-- START --

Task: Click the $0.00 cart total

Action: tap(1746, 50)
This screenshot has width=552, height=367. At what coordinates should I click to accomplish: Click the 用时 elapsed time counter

-- END --
-- START --

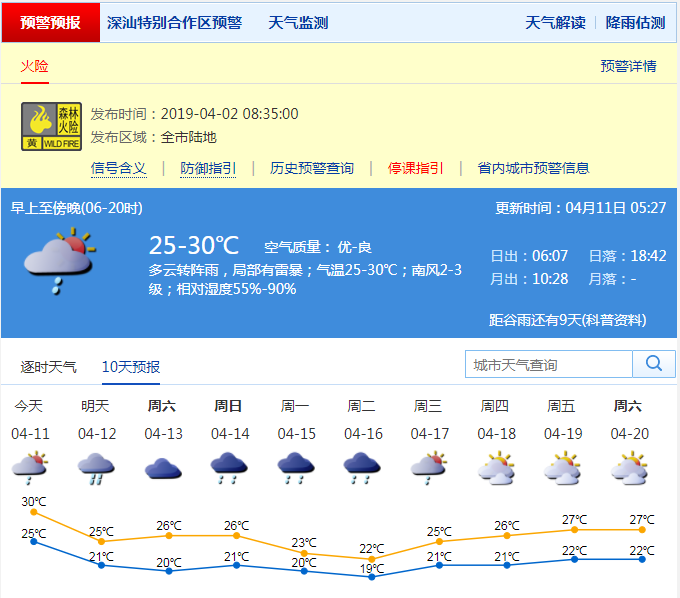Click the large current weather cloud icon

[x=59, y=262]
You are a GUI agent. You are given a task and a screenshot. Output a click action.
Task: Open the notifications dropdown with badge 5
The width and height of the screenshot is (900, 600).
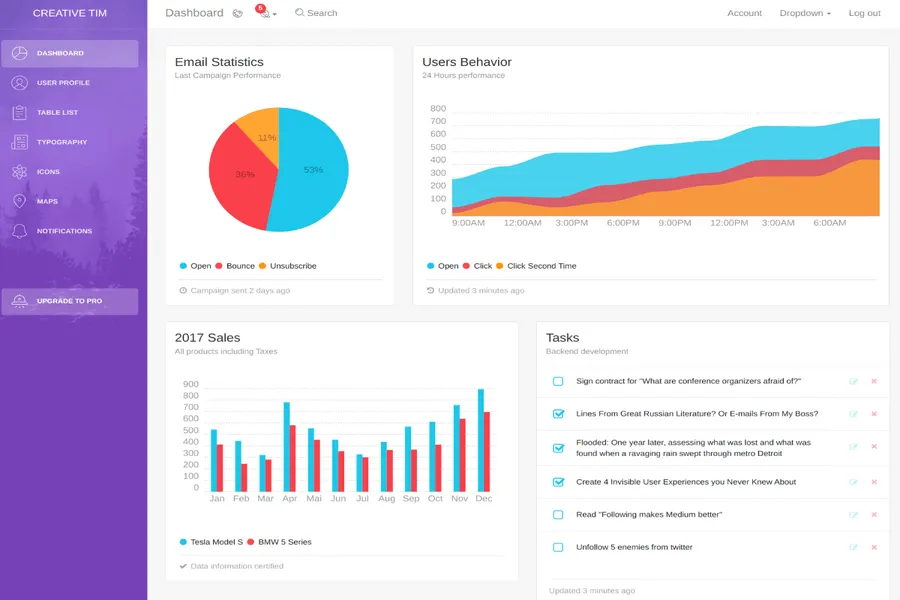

-- END --

● TASK BRIEF
Replace "cart total" with "order total" in the records starting at the line that contains "Task: Click the $0.00 cart total" and ending at the line that contains "This screenshot has", and give only those lines with nothing else changed.

● SOLUTION
Task: Click the $0.00 order total

Action: tap(1746, 50)
This screenshot has width=552, height=367. At what coordinates should I click to accomplish: Click the 用时 elapsed time counter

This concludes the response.